The alien’s chest gained a hole I could crawl through even as six high explosive grenades landed in the goop around it and detonated.
I waited for just a moment, then shrugged and fired the railgun again, then unfolded the 105mm guns and fired the remaining rounds I had left before needing to reload about where the model twenty-three was.
Then I waited, and as the dust settled it revealed a very fucked up alien, its upper body shredded apart, one arm missing, and head flopped to the side.
It’s technically still alive.
“Wow,” I said. “Well, let’s make Gomorrah proud then. I’ve got to have some sort of burning grenade that’ll melt that thing.”
I watched for a few merry moments as the model twenty-three cooked. I was feeling pretty good about myself, all things told.
“If you’re done, can you do something about the rest of the aliens?” Gomorrah asked. “They’re making it past the firewall, and I’m busy over here.”
“Ah, right, got it. Consider me on the way,” I said. I let go of the mech’s controls for a moment and rubbed at the back of my neck and shifted my legs a bit to stretch them. That had been kinda awesome, but also stressful as hell.
Who knew giant mecha on monster combat could be so nerve-wracking.
My break over, I checked my GPS, realized that I’d gotten turned around at some point, then realigned myself with the shore and took off running while ordering up a reload of everything. More mortars, more shells for my guns.
I’d live with just one Gatling gun for now. It was something I could fix later. And maybe I’d use replacing it as an excuse to upgrade my new toy, because I couldn’t see myself not using this in the future.
Would Lucy fit in the cockpit or would it be too tight? Or would she have to like… ride on top.
I could very vaguely recall her once saying that she wanted to ride a horse one day, back when she was much younger and really into ancient horse movies for whatever reason. I wondered if this was a suitable replacement for a horse.
Giant robot cats were so much cooler than horses. (Although, now that I was thinking about it, some of that obsession might have been inspired by riding pants.)
“Cat, are you getting there, or not?” Gomorrah asked.
“Yeah, yeah,” I sent back before pushing the mech to move a little faster.

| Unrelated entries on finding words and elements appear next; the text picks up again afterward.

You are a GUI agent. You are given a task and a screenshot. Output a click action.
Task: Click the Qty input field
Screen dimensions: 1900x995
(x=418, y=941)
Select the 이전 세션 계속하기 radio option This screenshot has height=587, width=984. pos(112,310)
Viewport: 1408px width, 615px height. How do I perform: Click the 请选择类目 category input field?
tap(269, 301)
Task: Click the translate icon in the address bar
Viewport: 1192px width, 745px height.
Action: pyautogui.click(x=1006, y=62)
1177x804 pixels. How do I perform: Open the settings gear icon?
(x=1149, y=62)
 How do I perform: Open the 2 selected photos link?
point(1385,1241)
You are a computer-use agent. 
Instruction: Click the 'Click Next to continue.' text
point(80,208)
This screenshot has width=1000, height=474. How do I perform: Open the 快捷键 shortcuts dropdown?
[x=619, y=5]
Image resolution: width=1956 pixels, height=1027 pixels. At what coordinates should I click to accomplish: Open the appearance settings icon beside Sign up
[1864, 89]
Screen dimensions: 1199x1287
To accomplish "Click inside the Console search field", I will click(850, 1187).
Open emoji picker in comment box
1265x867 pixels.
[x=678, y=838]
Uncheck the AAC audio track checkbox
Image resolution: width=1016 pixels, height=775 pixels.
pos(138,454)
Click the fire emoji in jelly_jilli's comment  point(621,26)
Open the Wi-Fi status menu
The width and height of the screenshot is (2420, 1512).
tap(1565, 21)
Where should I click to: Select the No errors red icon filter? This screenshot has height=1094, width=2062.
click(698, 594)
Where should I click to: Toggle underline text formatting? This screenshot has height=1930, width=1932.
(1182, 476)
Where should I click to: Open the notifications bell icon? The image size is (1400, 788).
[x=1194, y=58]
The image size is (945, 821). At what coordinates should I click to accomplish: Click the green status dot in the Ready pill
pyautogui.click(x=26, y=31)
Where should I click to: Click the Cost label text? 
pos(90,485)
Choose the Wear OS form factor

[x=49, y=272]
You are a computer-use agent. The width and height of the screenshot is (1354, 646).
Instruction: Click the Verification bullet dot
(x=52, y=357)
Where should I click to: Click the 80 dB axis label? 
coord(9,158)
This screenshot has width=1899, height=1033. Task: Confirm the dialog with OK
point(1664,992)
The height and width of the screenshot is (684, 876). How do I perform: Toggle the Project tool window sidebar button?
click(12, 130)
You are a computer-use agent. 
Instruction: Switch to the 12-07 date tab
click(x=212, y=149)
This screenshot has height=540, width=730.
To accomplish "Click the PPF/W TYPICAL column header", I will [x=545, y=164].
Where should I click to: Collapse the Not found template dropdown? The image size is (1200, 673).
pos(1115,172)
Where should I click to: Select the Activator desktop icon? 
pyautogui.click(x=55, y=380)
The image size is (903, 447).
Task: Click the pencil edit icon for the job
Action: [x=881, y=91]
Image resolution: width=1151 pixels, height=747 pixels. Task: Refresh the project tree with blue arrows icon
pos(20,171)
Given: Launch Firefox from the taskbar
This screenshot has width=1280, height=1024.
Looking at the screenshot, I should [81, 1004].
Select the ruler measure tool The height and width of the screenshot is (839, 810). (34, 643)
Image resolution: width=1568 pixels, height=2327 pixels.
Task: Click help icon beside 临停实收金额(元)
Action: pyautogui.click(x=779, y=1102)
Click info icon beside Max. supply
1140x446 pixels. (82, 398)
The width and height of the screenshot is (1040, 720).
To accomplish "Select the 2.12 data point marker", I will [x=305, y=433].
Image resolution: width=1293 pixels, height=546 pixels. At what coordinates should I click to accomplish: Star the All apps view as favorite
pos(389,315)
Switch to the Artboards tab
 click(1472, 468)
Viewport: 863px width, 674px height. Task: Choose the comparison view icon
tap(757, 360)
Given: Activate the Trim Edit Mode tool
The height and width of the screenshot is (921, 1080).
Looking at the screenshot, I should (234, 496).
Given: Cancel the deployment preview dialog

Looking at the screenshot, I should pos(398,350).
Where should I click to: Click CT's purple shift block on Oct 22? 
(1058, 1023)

Once I got closer to the pier, I could see why Gomorrah was getting nervous.
There were a lot of aliens here. Hundreds, maybe thousands of them. Most in the single-digits, but a few bigger ones, though none as large as the model twenty-three I’d just killed. There was a mobile hive left, however, slowly trudging through the burnt ground without a care in the world.
I’d have to change that. Remind these aliens that there very much was a reason to worry.